CA certificates of widely accepted certificate authorities are already pre-installed on popular Web browsers, so we don't worry about installing them anymore. This explains how CA certificates can verify the digital signature on server certificates (more about this process later). The private keys that are used for signing the server certificates already have their corresponding public key pairs on our users' Web browsers.
Generating CSRs and having your cert signed by a CA
You can create your own digital certificate if you want. You can use free tools like OpenSSL. Alternatively, you can also use built-in tools that come with secure file transfer software like JSCAPE MFT Server.
You usually start by generating a private key / public key pair, followed by a CSR (Certificate Signing Request). The CSR would contain a copy of the public key and some basic information about the subject. Once you've generated a CSR, you would then submit that CSR to a CA.

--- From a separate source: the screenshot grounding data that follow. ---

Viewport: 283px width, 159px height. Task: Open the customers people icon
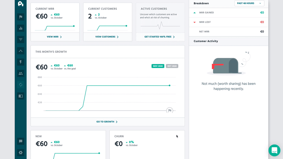tap(20, 73)
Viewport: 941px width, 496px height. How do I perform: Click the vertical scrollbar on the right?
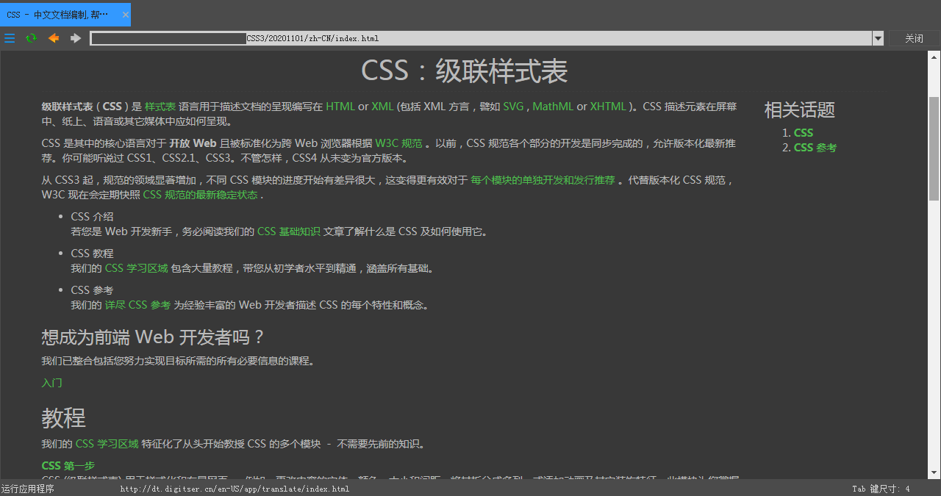tap(934, 132)
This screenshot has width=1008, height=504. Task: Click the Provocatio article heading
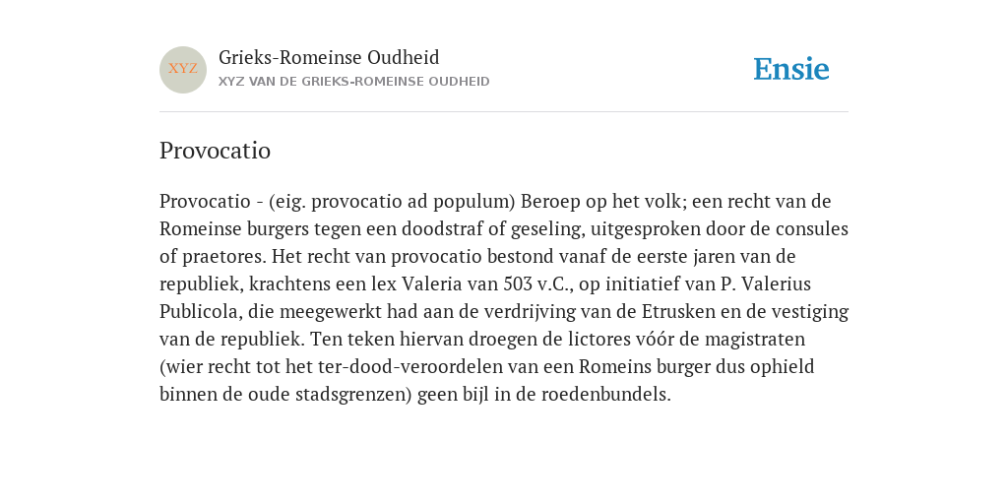point(215,151)
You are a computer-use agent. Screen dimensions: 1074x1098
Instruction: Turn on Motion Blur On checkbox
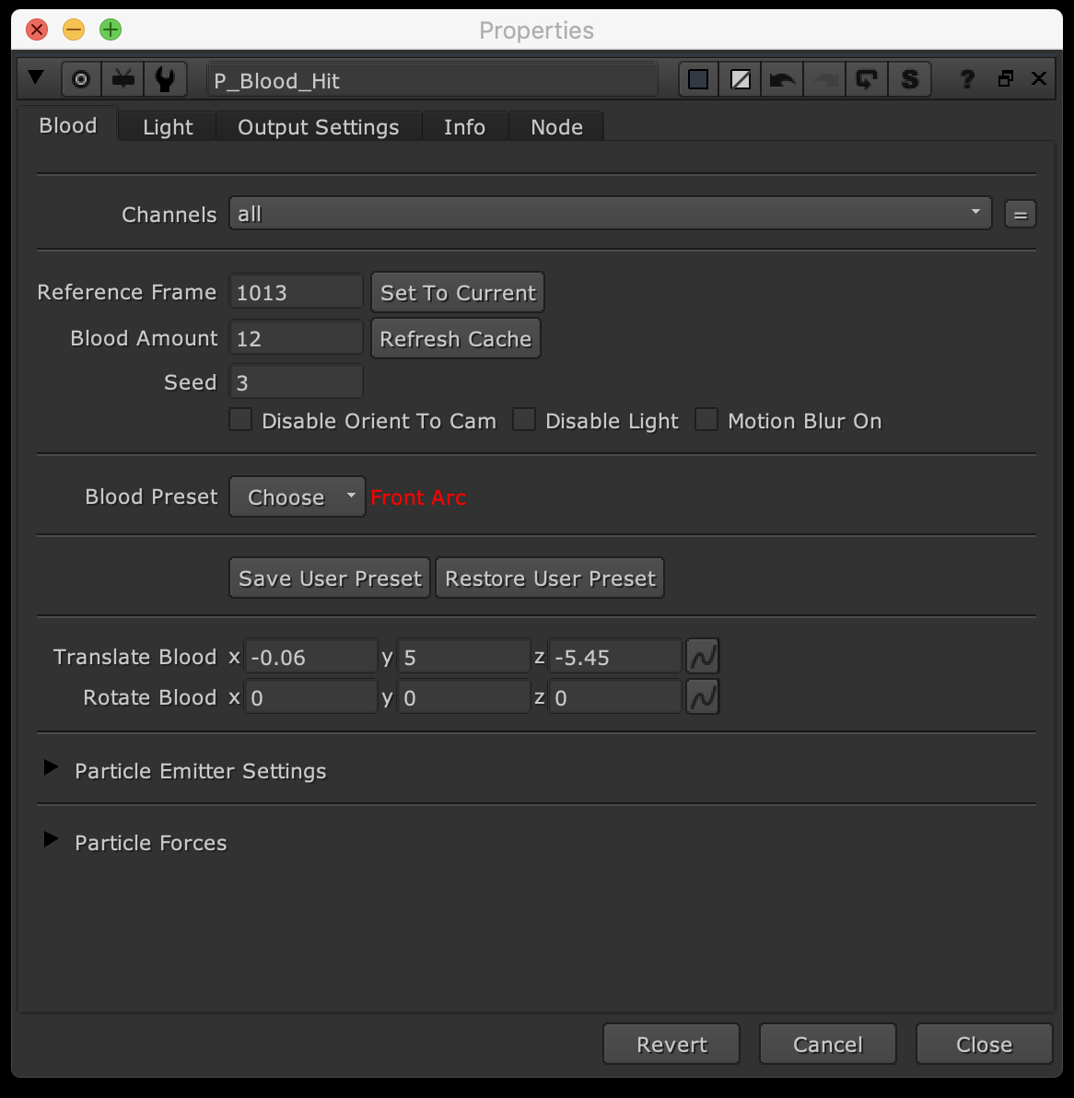pos(706,421)
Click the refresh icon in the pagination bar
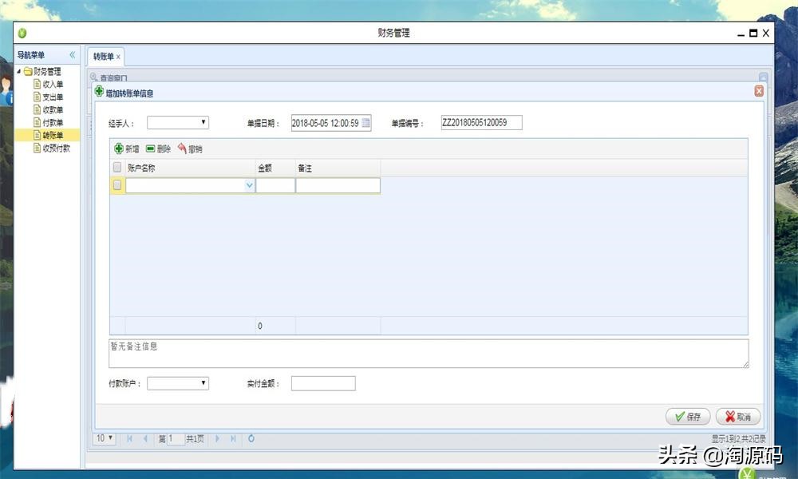Screen dimensions: 798x479 [251, 438]
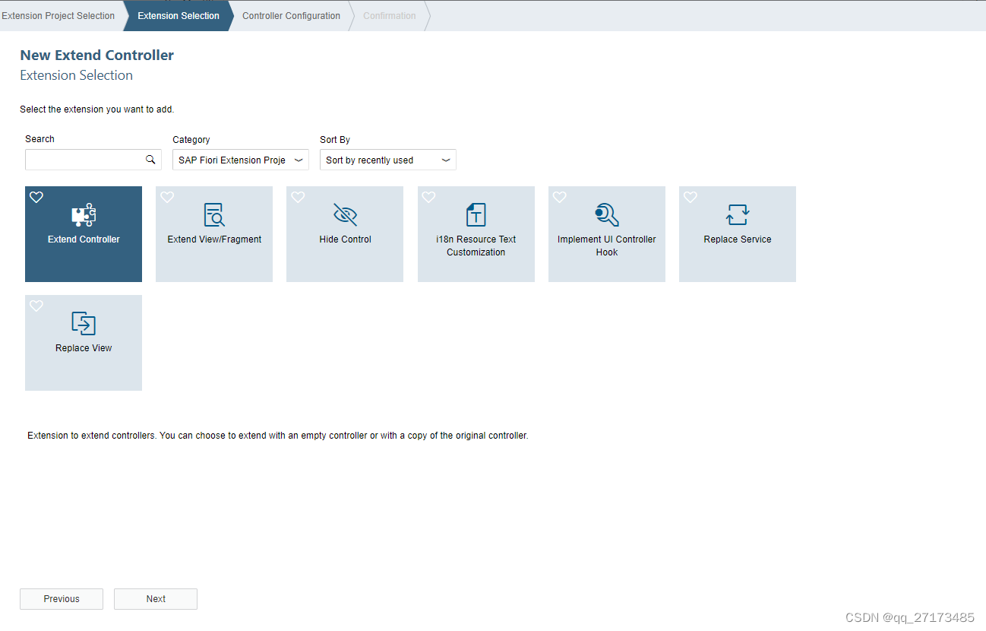
Task: Select the Extend View/Fragment extension tile
Action: tap(213, 234)
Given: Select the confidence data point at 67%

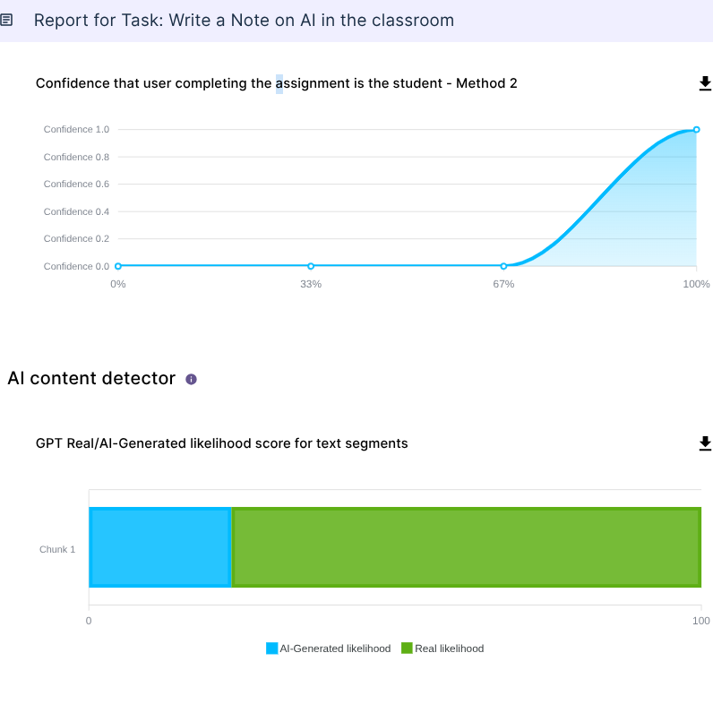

The article How To Set Up A HTTPS File Transfer includes a nice discussion detailing the steps of creating a digital certificate in JSCAPE MFT Server. Once the CA is done signing the cert, the CA would then return the cert to you and you would then import that signed certificate to your server.
If we recall our discussion on digital certificates, the signed cert would contain some basic information regarding the subject (your site), the issuer, the validity period, the public key (of your site), and a digital signature of the cert signed using the CA's private key.
- You generate a private key / public key pair and submit a CSR to a Certificate Authority. The contents of the CSR will form part of the final server certificate.
- The CA verifies whether the information on the certificate is correct and then signs it using its (the CA's) private key. It then returns the signed server certificate to you.
- You import the signed server certificate unto your server.
Sending of server certificate during SSL Handshake
Before a browser and an HTTPS server can exchange data over an encrypted connection, they first engage in a process known as the SSL handshake. One important part in the SSL handshake is the sending of the server certificate to the web browser. It's here when the Web browser is able to authenticate the identity of the server it's connecting to.
As soon as the browser receives a copy of the server certificate, it checks which CA signed the server cert and then retrieves the CA certificate of that particular Certificate Authority. It then uses the public key on that CA certificate to verify the digital signature on the server cert.
Once the digital signature has been authenticated, the browser and server can proceed with the rest of the SSL process. If you want to know how the public key on the server certificate is used, I suggest you read the article Roles of Server and Client Keys in Secure File Transfers.
Now that you have a basic understanding of digital certificates, you can start enhancing the security of your web file transfer.